1 N.C. 638 | King's Bench | 1793
In covenant. The case was this. The master of a vessel covenanted to sail with his freight by the first fair wind, and the other party to pay the freight. The master brought his action for his wages, and alleged that he had performed the voyage. The other traversed that he did not sail with the first wind; the plaintiff demurred, and the defendant joined in the demurrer.

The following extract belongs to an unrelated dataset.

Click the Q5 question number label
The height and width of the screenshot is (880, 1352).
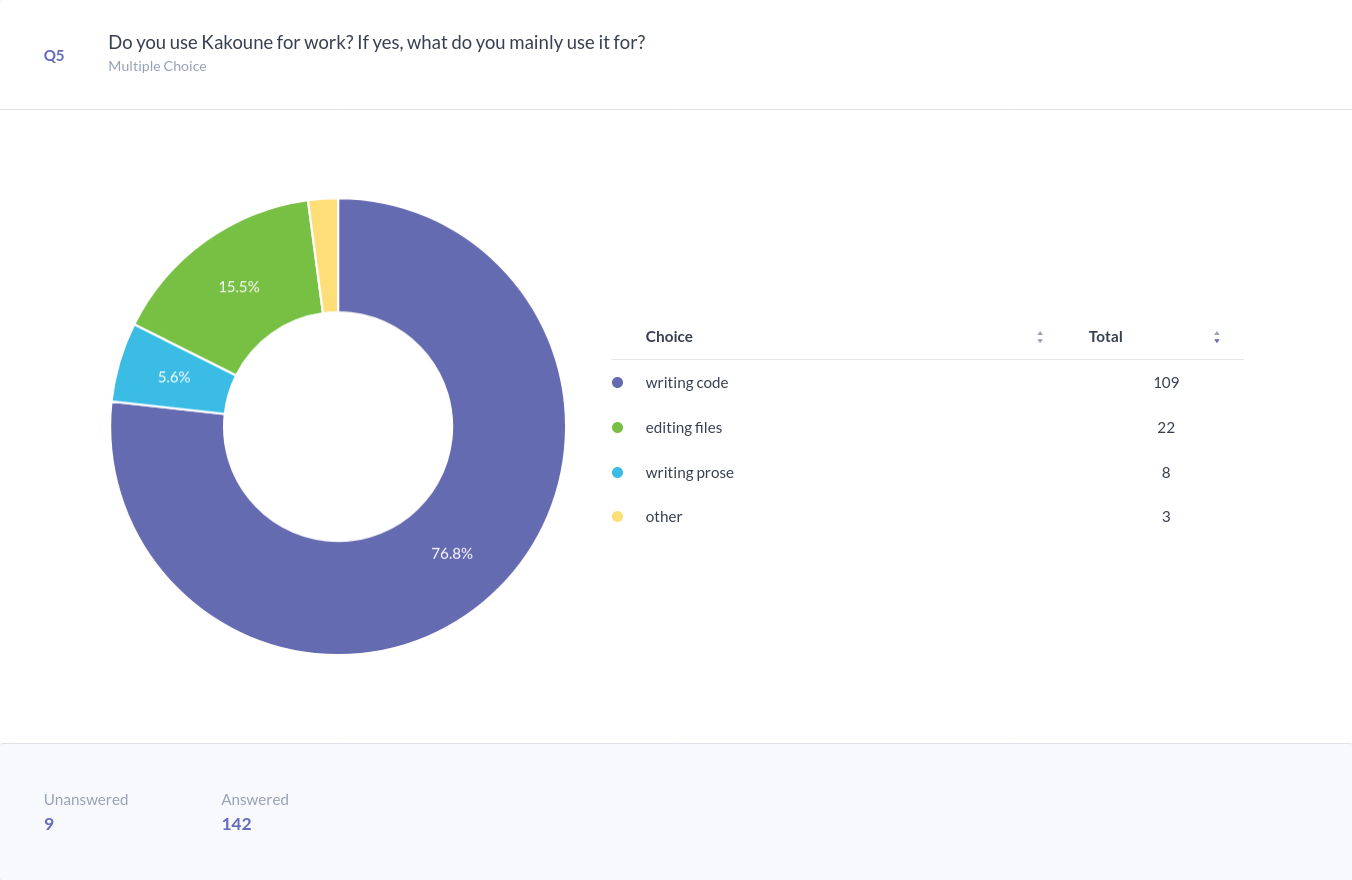[x=54, y=56]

Stone argued that it is a bad traverse, because he has performed the covenant if he sailed within a convenient time. It is not necessary that *639 he should sail with the first wind. It is a rule that the traverse ought always to be of the material matter of the plea alone, as appears by 15 E., 4, 2; 19 H., 8, 7; 32 H., 6, 16; 2 H., 5, 2; 3 H., 6, 33; 7 Rep. Ughtree'scase, and the 44 E., 3, there cited, prove this plainly. The traverse cannot be maintained clearly, because the wind may blow fair for a quarter of an hour, and the vessel may spring a leak while the wind is fair.
Curia assented, and
JONES, J., said, most clearly, an action of covenant lies for not sailing with the first wind; For thereby the market may be lost. Postea, p. 664; Poph., 161; Bendl., 146; Noy, 75; Palm., 397.